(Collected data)
========================

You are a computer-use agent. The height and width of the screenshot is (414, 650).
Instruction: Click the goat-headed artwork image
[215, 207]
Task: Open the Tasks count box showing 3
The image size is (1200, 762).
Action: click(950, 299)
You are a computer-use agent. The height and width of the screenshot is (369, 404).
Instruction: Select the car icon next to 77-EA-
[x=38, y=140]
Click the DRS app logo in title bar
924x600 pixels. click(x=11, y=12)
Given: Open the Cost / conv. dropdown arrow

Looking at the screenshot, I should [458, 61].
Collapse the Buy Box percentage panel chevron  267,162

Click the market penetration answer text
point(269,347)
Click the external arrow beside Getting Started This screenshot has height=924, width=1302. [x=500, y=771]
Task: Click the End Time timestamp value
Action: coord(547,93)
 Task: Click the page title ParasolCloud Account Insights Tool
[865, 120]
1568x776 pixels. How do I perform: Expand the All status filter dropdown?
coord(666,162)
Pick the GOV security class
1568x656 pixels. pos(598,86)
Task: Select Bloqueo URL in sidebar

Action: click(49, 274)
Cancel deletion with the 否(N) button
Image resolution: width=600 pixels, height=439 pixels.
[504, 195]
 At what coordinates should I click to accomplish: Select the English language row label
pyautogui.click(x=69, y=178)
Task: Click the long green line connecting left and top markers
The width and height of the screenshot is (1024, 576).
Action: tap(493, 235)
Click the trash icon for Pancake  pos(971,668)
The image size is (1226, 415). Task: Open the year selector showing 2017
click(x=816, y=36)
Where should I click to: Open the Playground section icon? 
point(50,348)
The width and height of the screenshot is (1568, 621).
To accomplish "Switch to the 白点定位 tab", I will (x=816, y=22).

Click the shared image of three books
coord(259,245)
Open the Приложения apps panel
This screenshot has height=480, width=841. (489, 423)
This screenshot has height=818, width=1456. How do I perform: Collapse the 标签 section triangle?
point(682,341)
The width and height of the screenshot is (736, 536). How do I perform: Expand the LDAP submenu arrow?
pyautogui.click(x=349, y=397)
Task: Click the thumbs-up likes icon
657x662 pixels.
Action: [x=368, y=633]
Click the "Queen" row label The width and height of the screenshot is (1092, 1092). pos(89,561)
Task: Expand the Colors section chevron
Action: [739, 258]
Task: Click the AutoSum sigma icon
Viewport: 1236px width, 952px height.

========================

INSTRUCTIONS TO FOLLOW – Transcribe, in full, each record that appears above.

ANSWER SECTION –
You are a computer-use agent. The height and width of the screenshot is (414, 650).
Instruction: Click the goat-headed artwork image
[215, 207]
Task: Open the Tasks count box showing 3
The image size is (1200, 762).
Action: click(950, 299)
You are a computer-use agent. The height and width of the screenshot is (369, 404).
Instruction: Select the car icon next to 77-EA-
[x=38, y=140]
Click the DRS app logo in title bar
924x600 pixels. click(x=11, y=12)
Given: Open the Cost / conv. dropdown arrow

Looking at the screenshot, I should [458, 61].
Collapse the Buy Box percentage panel chevron  267,162

Click the market penetration answer text
point(269,347)
Click the external arrow beside Getting Started This screenshot has height=924, width=1302. [x=500, y=771]
Task: Click the End Time timestamp value
Action: coord(547,93)
 Task: Click the page title ParasolCloud Account Insights Tool
[865, 120]
1568x776 pixels. How do I perform: Expand the All status filter dropdown?
coord(666,162)
Pick the GOV security class
1568x656 pixels. pos(598,86)
Task: Select Bloqueo URL in sidebar

Action: click(49, 274)
Cancel deletion with the 否(N) button
Image resolution: width=600 pixels, height=439 pixels.
[504, 195]
 At what coordinates should I click to accomplish: Select the English language row label
pyautogui.click(x=69, y=178)
Task: Click the long green line connecting left and top markers
The width and height of the screenshot is (1024, 576).
Action: tap(493, 235)
Click the trash icon for Pancake  pos(971,668)
The image size is (1226, 415). Task: Open the year selector showing 2017
click(x=816, y=36)
Where should I click to: Open the Playground section icon? 
point(50,348)
The width and height of the screenshot is (1568, 621).
To accomplish "Switch to the 白点定位 tab", I will (x=816, y=22).

Click the shared image of three books
coord(259,245)
Open the Приложения apps panel
This screenshot has height=480, width=841. (489, 423)
This screenshot has height=818, width=1456. How do I perform: Collapse the 标签 section triangle?
point(682,341)
The width and height of the screenshot is (736, 536). How do I perform: Expand the LDAP submenu arrow?
pyautogui.click(x=349, y=397)
Task: Click the thumbs-up likes icon
657x662 pixels.
Action: [x=368, y=633]
Click the "Queen" row label The width and height of the screenshot is (1092, 1092). pos(89,561)
Task: Expand the Colors section chevron
Action: [739, 258]
Task: Click the AutoSum sigma icon
Viewport: 1236px width, 952px height.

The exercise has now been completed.